Then I had a decision to make based on the duties of each job, the challenge and learning experiences with each position, and the compensation and benefit packages. It was a tough decision because the health insurance company reformed the department I was joining, and only the supervisors had been there longer than two years. I had a feeling that they may not have been sure what direction they were going to go with the department, and it sounded very challenging and possibly very stressful. The job with the online survey company sounded more laid-back and flexible, but the opportunities for growth and the compensation and benefits were limited.
On the same day, I called the apartment landlords, figuring I had at least one of the positions, and asked for the open apartment on the first floor that we had planned to move to before I lost my job. It was still available, and we took it. We also said we were interested in taking the managerial position, but we had to work out the details later. We had actually planned on moving two or three car loads of stuff to Kyra's dad's house. (When I lost my job we thought that would have been the safest bet, especially if I was offered a job outside of the Madison area.) We dropped that plan and decided to celebrate with a friend. Even though I hadn't chosen a position, we were going to stay in the Madison area one way or another.
Over the weekend, we moved and I weighed my options with the companies. I decided on the health insurance company because of the opportunities for learning and the compensation/benefits package. I think it is going to be more stressful, but I will certainly learn more and be able to have some extra money to make our lives easier. (Eventually--first I want to pay off my student loans!)
I actually had two other interviews, too. One was before I received the offers, one after. The first was with a mental health center in eastern Wisconsin. The position was an assessment administrator, administering psychological assessments to people with psychological problems. The second was with a college in Chicago for a position as a survey coordinator. They both sounded less than ideal for many reasons. The assessment job was in a crappy town and half of the job was just paperwork/secretarial. The other job was in the inner city of Chicago (across from the Sears Tower, actually), which would require hours of commuting every day and high living expenses.
We started working as managers soon after we moved, and I started my job a week before Monday. I've been doing a lot of training on the practices, software, database structures, procedures, medical codes, and many other topics of the health care field. I completed a project last week examining different groups and they're behavior using medical visits. It was a bit tedious because I was using Excel instead of something more powerful like SPSS. I will be trained with SAS, so I hope it will be easier to run analyses later on. That's one of the perks--the company is paying for SAS training and providing opportunities to put it to use. I'll also be learning Business Objects and an internal data collection tool, not to mention new analyses related to the health care field.
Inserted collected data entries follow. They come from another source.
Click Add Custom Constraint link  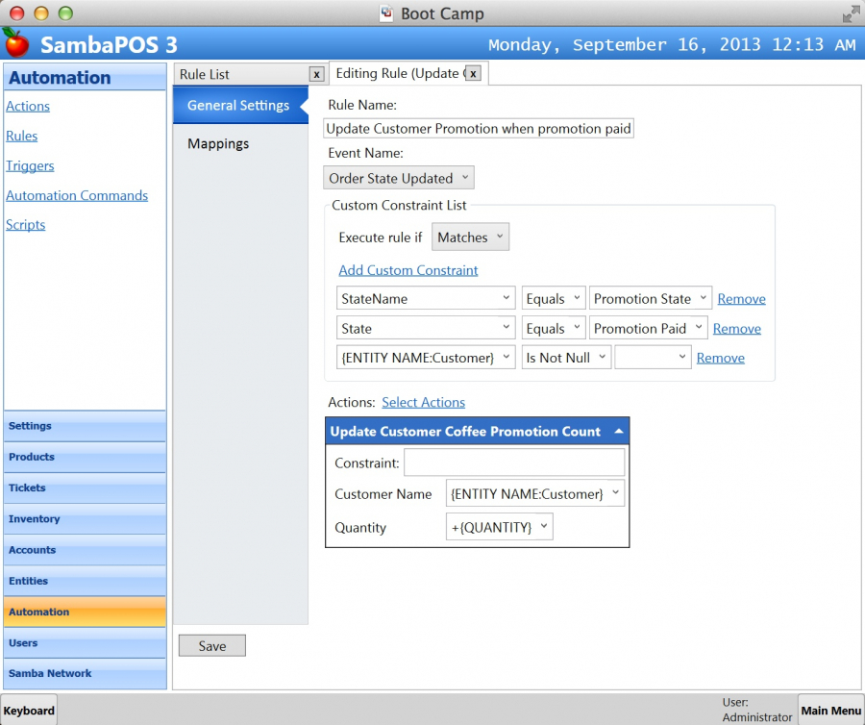pyautogui.click(x=408, y=270)
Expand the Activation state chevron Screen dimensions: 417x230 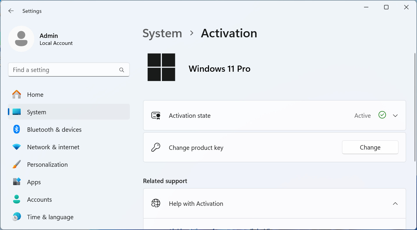tap(395, 116)
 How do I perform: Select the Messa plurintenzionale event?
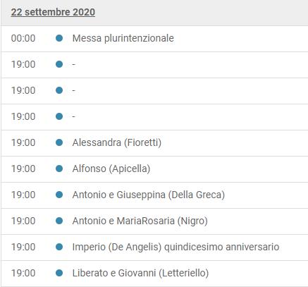point(123,38)
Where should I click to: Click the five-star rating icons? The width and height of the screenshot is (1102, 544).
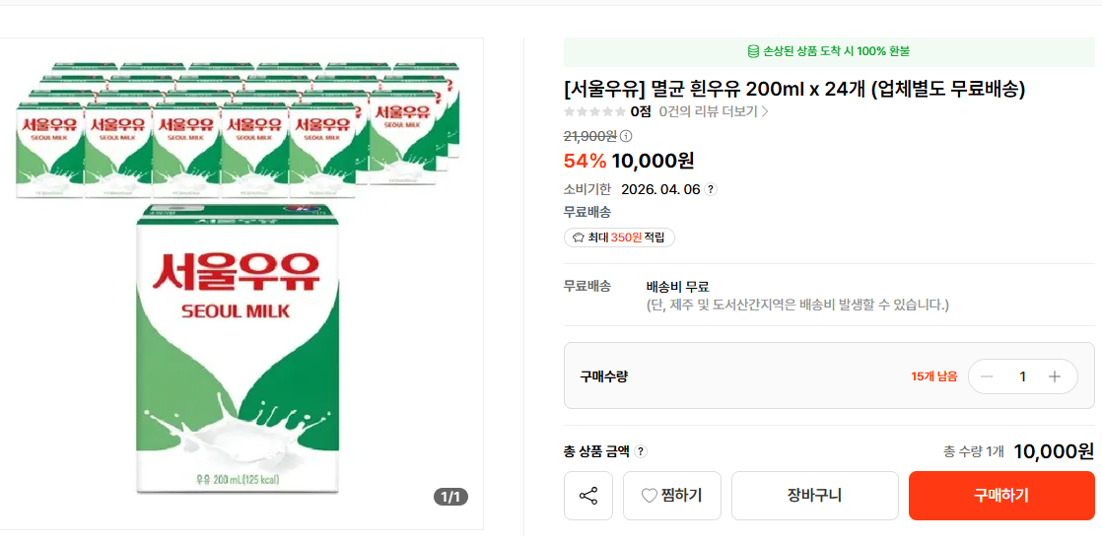[594, 111]
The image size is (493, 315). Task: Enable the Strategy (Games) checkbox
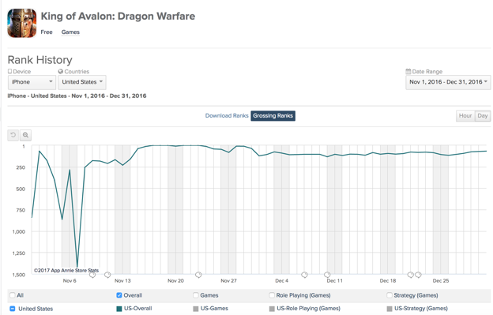point(390,295)
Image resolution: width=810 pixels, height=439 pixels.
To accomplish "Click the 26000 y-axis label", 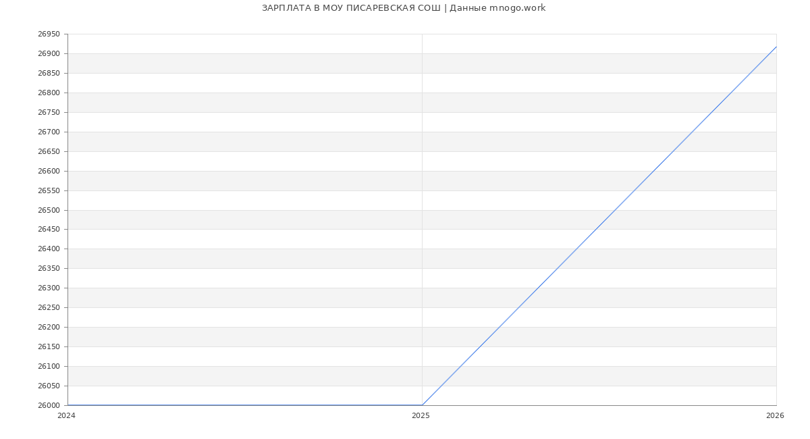I will pyautogui.click(x=49, y=406).
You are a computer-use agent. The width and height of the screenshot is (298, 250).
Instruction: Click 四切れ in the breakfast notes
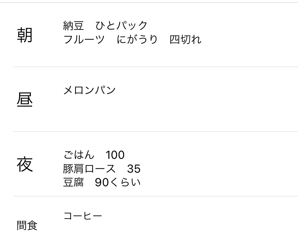click(x=185, y=39)
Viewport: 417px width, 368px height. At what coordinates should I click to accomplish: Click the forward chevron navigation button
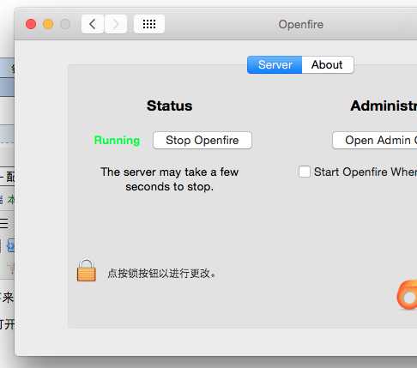click(116, 24)
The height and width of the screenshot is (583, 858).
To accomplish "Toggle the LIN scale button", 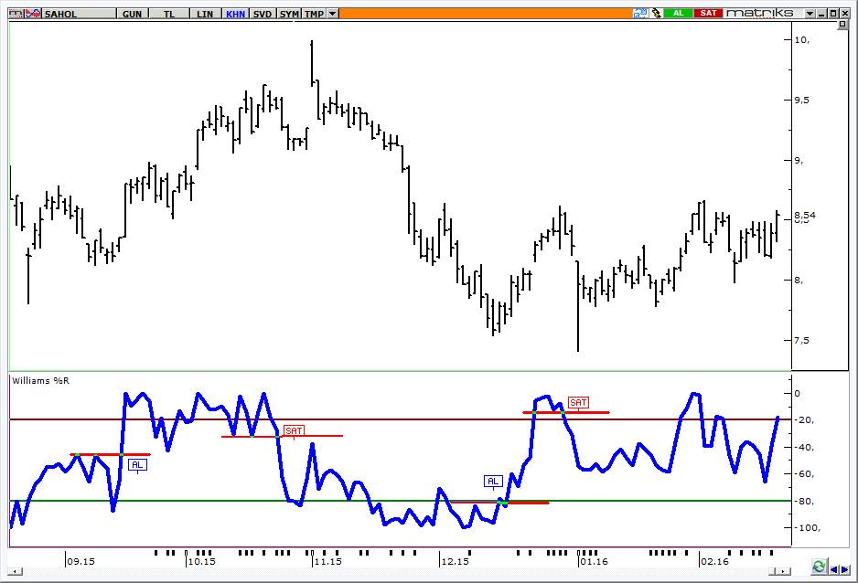I will click(205, 14).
The managerial position has been going well. The most annoying part is that the many children in the area litter all over the property, and some of them like to make trouble, like running like mad through our hallways. Kyra showed an apartment once, but we haven't heard from them again. We did our first weekend of cleaning last week and it wasn't so bad. It took a while to vacuum and sweep the entire place. I'm not sure how this is going to work after the baby arrives. We may need some help fulfilling the duties during the first few weeks. Oh well. We'll figure it out.
At the end of the day, I'm still surprised I was able to find a job in Madison and that we have an apartment all to ourselves. I guess that's what happens when you have nothing else to do but look for a job. I think it helped that I set up my own website with samples of my work (using Synthasite) and an email address associated with it (using Google Apps), and CareerBuilder.com kept me busy with relevant job listings. A flexible resume or two helped apply for jobs quickly, as well as a default format for "cover emails" (or, rarely, actual cover letters).
Some say it was luck or fate. It was not. It was hard work!
I'm happy that I'll be staying in the area. Thanks to everyone who supported us through this tough time. We'll need more of it in the coming weeks, too!
P.S. I have new audio clips of our son's heartbeat. I'll upload them soon! I hope before he's born!